Directions: When you reach the records, transcribe each one exactly.

(Stored data entries)
::::::::::
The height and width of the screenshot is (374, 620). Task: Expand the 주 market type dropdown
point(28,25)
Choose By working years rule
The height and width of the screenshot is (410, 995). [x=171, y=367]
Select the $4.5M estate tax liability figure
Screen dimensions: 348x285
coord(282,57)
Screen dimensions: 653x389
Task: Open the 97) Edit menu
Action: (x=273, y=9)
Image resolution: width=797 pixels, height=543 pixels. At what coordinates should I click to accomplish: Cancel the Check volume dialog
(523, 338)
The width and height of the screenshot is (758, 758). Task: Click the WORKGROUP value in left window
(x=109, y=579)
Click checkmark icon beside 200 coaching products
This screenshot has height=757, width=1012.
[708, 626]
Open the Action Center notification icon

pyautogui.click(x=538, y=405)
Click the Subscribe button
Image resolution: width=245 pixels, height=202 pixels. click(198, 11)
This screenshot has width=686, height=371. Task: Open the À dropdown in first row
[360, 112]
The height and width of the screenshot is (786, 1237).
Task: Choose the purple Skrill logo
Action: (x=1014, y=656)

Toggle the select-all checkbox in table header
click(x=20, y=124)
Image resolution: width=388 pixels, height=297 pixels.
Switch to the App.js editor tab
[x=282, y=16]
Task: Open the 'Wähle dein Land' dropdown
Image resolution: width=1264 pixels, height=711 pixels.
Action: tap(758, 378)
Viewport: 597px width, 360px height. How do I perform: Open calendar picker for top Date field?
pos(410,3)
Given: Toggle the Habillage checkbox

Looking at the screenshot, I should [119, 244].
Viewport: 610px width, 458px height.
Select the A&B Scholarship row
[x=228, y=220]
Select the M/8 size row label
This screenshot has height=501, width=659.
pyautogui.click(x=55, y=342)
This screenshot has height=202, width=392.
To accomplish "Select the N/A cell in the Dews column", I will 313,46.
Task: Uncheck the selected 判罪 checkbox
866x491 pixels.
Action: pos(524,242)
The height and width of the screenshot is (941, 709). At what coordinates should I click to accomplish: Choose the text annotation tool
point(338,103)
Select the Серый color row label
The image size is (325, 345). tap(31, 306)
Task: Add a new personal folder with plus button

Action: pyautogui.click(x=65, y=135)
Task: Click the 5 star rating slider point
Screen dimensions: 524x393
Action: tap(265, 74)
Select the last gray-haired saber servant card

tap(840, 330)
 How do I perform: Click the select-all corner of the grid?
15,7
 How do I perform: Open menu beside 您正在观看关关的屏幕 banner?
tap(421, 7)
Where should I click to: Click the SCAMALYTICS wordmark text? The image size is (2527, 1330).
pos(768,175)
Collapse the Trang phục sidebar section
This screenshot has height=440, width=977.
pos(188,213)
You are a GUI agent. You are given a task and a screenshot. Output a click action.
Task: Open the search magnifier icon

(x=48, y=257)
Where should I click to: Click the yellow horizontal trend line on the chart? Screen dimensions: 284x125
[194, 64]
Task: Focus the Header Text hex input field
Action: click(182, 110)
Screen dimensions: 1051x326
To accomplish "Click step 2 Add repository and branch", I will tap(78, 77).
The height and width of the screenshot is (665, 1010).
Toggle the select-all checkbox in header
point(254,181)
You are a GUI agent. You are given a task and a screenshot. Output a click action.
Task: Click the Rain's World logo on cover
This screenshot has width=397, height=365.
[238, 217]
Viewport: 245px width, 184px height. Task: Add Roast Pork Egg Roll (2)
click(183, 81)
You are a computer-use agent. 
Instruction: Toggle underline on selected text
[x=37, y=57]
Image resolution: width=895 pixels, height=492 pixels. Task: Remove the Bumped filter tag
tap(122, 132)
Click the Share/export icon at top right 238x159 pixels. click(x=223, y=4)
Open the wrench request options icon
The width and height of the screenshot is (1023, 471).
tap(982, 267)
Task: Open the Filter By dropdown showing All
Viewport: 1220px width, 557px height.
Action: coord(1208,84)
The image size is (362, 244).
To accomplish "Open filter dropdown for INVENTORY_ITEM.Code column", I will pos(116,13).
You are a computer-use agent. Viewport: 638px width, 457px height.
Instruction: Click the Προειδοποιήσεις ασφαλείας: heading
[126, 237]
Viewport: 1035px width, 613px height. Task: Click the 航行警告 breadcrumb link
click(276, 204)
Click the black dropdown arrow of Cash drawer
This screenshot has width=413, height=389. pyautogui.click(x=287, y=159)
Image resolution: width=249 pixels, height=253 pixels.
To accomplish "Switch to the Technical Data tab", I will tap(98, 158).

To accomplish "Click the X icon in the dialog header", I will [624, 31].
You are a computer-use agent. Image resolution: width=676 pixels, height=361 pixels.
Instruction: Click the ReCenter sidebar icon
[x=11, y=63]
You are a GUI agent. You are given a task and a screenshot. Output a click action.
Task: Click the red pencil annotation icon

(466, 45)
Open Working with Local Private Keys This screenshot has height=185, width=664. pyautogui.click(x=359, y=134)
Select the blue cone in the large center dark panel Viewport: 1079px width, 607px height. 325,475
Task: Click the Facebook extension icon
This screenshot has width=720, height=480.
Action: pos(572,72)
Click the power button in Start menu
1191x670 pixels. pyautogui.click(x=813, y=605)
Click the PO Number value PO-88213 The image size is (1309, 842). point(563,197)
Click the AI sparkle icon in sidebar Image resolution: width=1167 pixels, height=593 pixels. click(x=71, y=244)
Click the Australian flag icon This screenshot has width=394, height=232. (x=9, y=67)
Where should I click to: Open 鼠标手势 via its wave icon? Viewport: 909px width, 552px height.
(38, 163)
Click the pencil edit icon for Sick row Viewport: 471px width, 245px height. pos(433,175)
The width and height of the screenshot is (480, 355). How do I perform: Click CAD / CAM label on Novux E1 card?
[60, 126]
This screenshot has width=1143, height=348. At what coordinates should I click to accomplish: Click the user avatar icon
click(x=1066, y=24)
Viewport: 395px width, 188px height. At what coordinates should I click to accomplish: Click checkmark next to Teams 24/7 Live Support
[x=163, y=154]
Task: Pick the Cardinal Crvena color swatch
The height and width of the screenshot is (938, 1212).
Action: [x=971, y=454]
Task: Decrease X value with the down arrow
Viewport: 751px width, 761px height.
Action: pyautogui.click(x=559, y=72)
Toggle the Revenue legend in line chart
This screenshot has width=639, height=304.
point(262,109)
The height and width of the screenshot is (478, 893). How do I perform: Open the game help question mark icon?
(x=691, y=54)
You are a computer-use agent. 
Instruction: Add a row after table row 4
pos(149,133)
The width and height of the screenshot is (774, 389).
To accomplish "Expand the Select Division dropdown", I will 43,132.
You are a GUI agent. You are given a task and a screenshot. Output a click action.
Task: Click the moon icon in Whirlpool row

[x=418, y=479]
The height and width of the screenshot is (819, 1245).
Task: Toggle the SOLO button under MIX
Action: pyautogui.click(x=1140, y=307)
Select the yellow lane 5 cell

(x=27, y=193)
::::::::::
Your solution:
The height and width of the screenshot is (374, 620). Task: Expand the 주 market type dropdown
point(28,25)
Choose By working years rule
The height and width of the screenshot is (410, 995). [x=171, y=367]
Select the $4.5M estate tax liability figure
Screen dimensions: 348x285
coord(282,57)
Screen dimensions: 653x389
Task: Open the 97) Edit menu
Action: (x=273, y=9)
Image resolution: width=797 pixels, height=543 pixels. At what coordinates should I click to accomplish: Cancel the Check volume dialog
(523, 338)
The width and height of the screenshot is (758, 758). Task: Click the WORKGROUP value in left window
(x=109, y=579)
Click checkmark icon beside 200 coaching products
This screenshot has height=757, width=1012.
[708, 626]
Open the Action Center notification icon

pyautogui.click(x=538, y=405)
Click the Subscribe button
Image resolution: width=245 pixels, height=202 pixels. click(198, 11)
This screenshot has width=686, height=371. Task: Open the À dropdown in first row
[360, 112]
The height and width of the screenshot is (786, 1237).
Task: Choose the purple Skrill logo
Action: (x=1014, y=656)

Toggle the select-all checkbox in table header
click(x=20, y=124)
Image resolution: width=388 pixels, height=297 pixels.
Switch to the App.js editor tab
[x=282, y=16]
Task: Open the 'Wähle dein Land' dropdown
Image resolution: width=1264 pixels, height=711 pixels.
Action: tap(758, 378)
Viewport: 597px width, 360px height. How do I perform: Open calendar picker for top Date field?
pos(410,3)
Given: Toggle the Habillage checkbox

Looking at the screenshot, I should [119, 244].
Viewport: 610px width, 458px height.
Select the A&B Scholarship row
[x=228, y=220]
Select the M/8 size row label
This screenshot has height=501, width=659.
pyautogui.click(x=55, y=342)
This screenshot has height=202, width=392.
To accomplish "Select the N/A cell in the Dews column", I will 313,46.
Task: Uncheck the selected 判罪 checkbox
866x491 pixels.
Action: pos(524,242)
The height and width of the screenshot is (941, 709). At what coordinates should I click to accomplish: Choose the text annotation tool
point(338,103)
Select the Серый color row label
The image size is (325, 345). tap(31, 306)
Task: Add a new personal folder with plus button

Action: pyautogui.click(x=65, y=135)
Task: Click the 5 star rating slider point
Screen dimensions: 524x393
Action: tap(265, 74)
Select the last gray-haired saber servant card

tap(840, 330)
 How do I perform: Click the select-all corner of the grid?
15,7
 How do I perform: Open menu beside 您正在观看关关的屏幕 banner?
tap(421, 7)
Where should I click to: Click the SCAMALYTICS wordmark text? The image size is (2527, 1330).
pos(768,175)
Collapse the Trang phục sidebar section
This screenshot has height=440, width=977.
pos(188,213)
You are a GUI agent. You are given a task and a screenshot. Output a click action.
Task: Open the search magnifier icon

(x=48, y=257)
Where should I click to: Click the yellow horizontal trend line on the chart? Screen dimensions: 284x125
[194, 64]
Task: Focus the Header Text hex input field
Action: click(182, 110)
Screen dimensions: 1051x326
To accomplish "Click step 2 Add repository and branch", I will tap(78, 77).
The height and width of the screenshot is (665, 1010).
Toggle the select-all checkbox in header
point(254,181)
You are a GUI agent. You are given a task and a screenshot. Output a click action.
Task: Click the Rain's World logo on cover
This screenshot has width=397, height=365.
[238, 217]
Viewport: 245px width, 184px height. Task: Add Roast Pork Egg Roll (2)
click(183, 81)
You are a computer-use agent. 
Instruction: Toggle underline on selected text
[x=37, y=57]
Image resolution: width=895 pixels, height=492 pixels. Task: Remove the Bumped filter tag
tap(122, 132)
Click the Share/export icon at top right 238x159 pixels. click(x=223, y=4)
Open the wrench request options icon
The width and height of the screenshot is (1023, 471).
tap(982, 267)
Task: Open the Filter By dropdown showing All
Viewport: 1220px width, 557px height.
Action: coord(1208,84)
The image size is (362, 244).
To accomplish "Open filter dropdown for INVENTORY_ITEM.Code column", I will pos(116,13).
You are a computer-use agent. Viewport: 638px width, 457px height.
Instruction: Click the Προειδοποιήσεις ασφαλείας: heading
[126, 237]
Viewport: 1035px width, 613px height. Task: Click the 航行警告 breadcrumb link
click(276, 204)
Click the black dropdown arrow of Cash drawer
This screenshot has width=413, height=389. pyautogui.click(x=287, y=159)
Image resolution: width=249 pixels, height=253 pixels.
To accomplish "Switch to the Technical Data tab", I will tap(98, 158).

To accomplish "Click the X icon in the dialog header", I will [624, 31].
You are a computer-use agent. Image resolution: width=676 pixels, height=361 pixels.
Instruction: Click the ReCenter sidebar icon
[x=11, y=63]
You are a GUI agent. You are given a task and a screenshot. Output a click action.
Task: Click the red pencil annotation icon

(466, 45)
Open Working with Local Private Keys This screenshot has height=185, width=664. pyautogui.click(x=359, y=134)
Select the blue cone in the large center dark panel Viewport: 1079px width, 607px height. 325,475
Task: Click the Facebook extension icon
This screenshot has width=720, height=480.
Action: pos(572,72)
Click the power button in Start menu
1191x670 pixels. pyautogui.click(x=813, y=605)
Click the PO Number value PO-88213 The image size is (1309, 842). point(563,197)
Click the AI sparkle icon in sidebar Image resolution: width=1167 pixels, height=593 pixels. click(x=71, y=244)
Click the Australian flag icon This screenshot has width=394, height=232. (x=9, y=67)
Where should I click to: Open 鼠标手势 via its wave icon? Viewport: 909px width, 552px height.
(38, 163)
Click the pencil edit icon for Sick row Viewport: 471px width, 245px height. pos(433,175)
The width and height of the screenshot is (480, 355). How do I perform: Click CAD / CAM label on Novux E1 card?
[60, 126]
This screenshot has width=1143, height=348. At what coordinates should I click to accomplish: Click the user avatar icon
click(x=1066, y=24)
Viewport: 395px width, 188px height. At what coordinates should I click to accomplish: Click checkmark next to Teams 24/7 Live Support
[x=163, y=154]
Task: Pick the Cardinal Crvena color swatch
The height and width of the screenshot is (938, 1212).
Action: [x=971, y=454]
Task: Decrease X value with the down arrow
Viewport: 751px width, 761px height.
Action: pyautogui.click(x=559, y=72)
Toggle the Revenue legend in line chart
This screenshot has width=639, height=304.
point(262,109)
The height and width of the screenshot is (478, 893). How do I perform: Open the game help question mark icon?
(x=691, y=54)
You are a computer-use agent. 
Instruction: Add a row after table row 4
pos(149,133)
The width and height of the screenshot is (774, 389).
To accomplish "Expand the Select Division dropdown", I will 43,132.
You are a GUI agent. You are given a task and a screenshot. Output a click action.
Task: Click the moon icon in Whirlpool row

[x=418, y=479]
The height and width of the screenshot is (819, 1245).
Task: Toggle the SOLO button under MIX
Action: pyautogui.click(x=1140, y=307)
Select the yellow lane 5 cell

(x=27, y=193)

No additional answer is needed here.